Monica Lewinsky. / Getty Images
It's time to put an end to the coverage, or "coverage," of Monica Lewinsky.
Unless you've just returned from a vacation on Saturn, you know that Lewinsky once again broke her oft-fractured silence last week with an article in Vanity Fair in which she offered up her side of her fraught dalliance with Bill Clinton.
While there wasn't much new in the piece, there certainly was nothing wrong with the media taking notice of this blast from the past.
The problem lies with the endless, not to say absurd, chewing over of the ramifications, the What It All Means, particularly for the presumed presidential candidacy of one Hillary Rodham Clinton.
Vanity Fair put forth an excerpt from the Lewinsky opus last Tuesday. Five days later, ABC's Martha Raddatz, who knows better, was still exploring the fallout Sunday, hosting a roundtable discussion on the gauzy subject on This Week.
To her credit, Raddatz grilled ubiquitous pundit Bill Kristol, editor of The Weekly Standard, on whether he stood by his magazine's ludicrous proposition that Lewinsky's article was stage managed by the Clinton camp.
(In case you're at home scoring, Kristol dithered a little and inevitably changed the subject to the GOP obsession Benghazi.)
The last week has been rife with blather over whether Lewinsky's ruminations will "hurt" Clinton's presumptive campaign (by rekindling memories of Team Clinton's impressive collection of baggage) or "help" her (by focusing on the distraction long before the actual campaign).
This before Clinton, the overwhelming Democratic front-runner in the polls, has even said she is running. And at a time when Politico - and who knows better than Politico - says chances of her running are no better than 50-50, according people close to her.
Well, let's make this easy. The impact on Clinton's campaign, if there is one, of Lewinsky's splashy re-emergence is ... none. It will change the vote of precisely no one.
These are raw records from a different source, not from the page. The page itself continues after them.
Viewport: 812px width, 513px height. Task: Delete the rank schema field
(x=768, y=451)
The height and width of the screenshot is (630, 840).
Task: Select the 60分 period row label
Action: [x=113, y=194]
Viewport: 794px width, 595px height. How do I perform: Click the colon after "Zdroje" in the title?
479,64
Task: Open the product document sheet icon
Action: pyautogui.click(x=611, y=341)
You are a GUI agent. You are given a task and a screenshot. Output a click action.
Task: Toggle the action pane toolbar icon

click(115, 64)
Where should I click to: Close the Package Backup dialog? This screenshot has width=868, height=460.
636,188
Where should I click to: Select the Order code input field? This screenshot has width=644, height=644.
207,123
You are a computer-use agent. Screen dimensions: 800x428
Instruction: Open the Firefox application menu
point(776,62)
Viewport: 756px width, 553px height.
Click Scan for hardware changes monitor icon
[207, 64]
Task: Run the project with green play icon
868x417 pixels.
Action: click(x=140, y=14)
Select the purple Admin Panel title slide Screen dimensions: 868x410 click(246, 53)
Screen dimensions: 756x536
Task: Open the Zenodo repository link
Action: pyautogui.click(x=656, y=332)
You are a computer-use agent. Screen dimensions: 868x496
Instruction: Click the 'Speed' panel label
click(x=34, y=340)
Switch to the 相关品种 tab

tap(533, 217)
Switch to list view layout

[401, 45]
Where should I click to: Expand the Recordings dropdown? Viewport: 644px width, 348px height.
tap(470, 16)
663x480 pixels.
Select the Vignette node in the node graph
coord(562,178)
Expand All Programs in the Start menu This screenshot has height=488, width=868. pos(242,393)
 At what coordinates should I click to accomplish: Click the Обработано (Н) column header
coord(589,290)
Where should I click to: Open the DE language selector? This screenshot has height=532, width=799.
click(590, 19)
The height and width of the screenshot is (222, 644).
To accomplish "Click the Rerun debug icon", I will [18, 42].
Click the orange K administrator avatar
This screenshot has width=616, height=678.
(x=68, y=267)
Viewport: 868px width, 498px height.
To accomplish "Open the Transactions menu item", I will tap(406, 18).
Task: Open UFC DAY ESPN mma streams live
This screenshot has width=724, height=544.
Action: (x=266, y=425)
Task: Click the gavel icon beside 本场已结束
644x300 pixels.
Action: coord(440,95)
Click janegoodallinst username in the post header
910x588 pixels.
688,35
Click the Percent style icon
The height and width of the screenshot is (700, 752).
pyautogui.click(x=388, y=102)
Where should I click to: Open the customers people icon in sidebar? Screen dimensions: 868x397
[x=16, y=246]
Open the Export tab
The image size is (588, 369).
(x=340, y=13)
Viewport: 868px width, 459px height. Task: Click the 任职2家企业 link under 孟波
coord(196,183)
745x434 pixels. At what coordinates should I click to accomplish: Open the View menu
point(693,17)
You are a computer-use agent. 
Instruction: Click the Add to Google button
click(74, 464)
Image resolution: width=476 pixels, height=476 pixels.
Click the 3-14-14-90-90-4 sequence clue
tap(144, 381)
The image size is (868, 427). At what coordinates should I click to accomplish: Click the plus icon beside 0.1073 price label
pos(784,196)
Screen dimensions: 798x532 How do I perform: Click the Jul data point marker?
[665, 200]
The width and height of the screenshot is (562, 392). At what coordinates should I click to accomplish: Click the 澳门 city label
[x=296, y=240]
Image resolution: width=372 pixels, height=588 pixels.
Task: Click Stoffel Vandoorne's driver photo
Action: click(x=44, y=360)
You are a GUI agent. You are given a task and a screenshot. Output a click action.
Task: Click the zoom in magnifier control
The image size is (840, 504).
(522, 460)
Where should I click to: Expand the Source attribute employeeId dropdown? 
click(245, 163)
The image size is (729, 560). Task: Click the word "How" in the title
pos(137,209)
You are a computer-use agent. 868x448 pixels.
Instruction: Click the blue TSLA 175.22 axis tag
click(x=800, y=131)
The market, as they say, has absorbed this news. People have pretty much made up their minds about the Clintons. The ones who can't stand the Clintons haven't forgotten about Bill's sordid ways, and never will. The Clinton fans have accepted them as part of the package. And Lewinsky's literary adventures aren't going to influence them either way.
And the lucky younger voters, who were spared the era of the flashed thong and the blue dress, not to mention other Clinton scandals, real and imagined, are going to judge Clinton on a variety of criteria, none of which is likely to be her husband's Oval Office affair with the world's highest-profile intern.
But the preoccupation with Lewinsky's return is as ineluctable as it is silly.
In the current media climate, thanks to the voracious appetites of cable, talk radio, politically focused websites, nothing is too small to overcover. Everything must be analyzed to within an inch of its life.
And so Lewinsky got the full treatment.
Inevitably, there were lists: Time ranked the top 10 mistresses. BuzzFeed told us what the world was like in 1998, when the scandal erupted. USA TODAY did a where-are-they-now on key players in the saga. Paging Ken Starr!
Probably the best piece of journalism to emerge from the paroxysm was BuzzFeed's dead-on look at how various media outlets, including BuzzFeed, would cover the Clinton/Lewinsky story if it took place today.
Mercifully, and surprisingly, we were spared a CNN segment on Lewinsky's take on the missing Malaysian airliner.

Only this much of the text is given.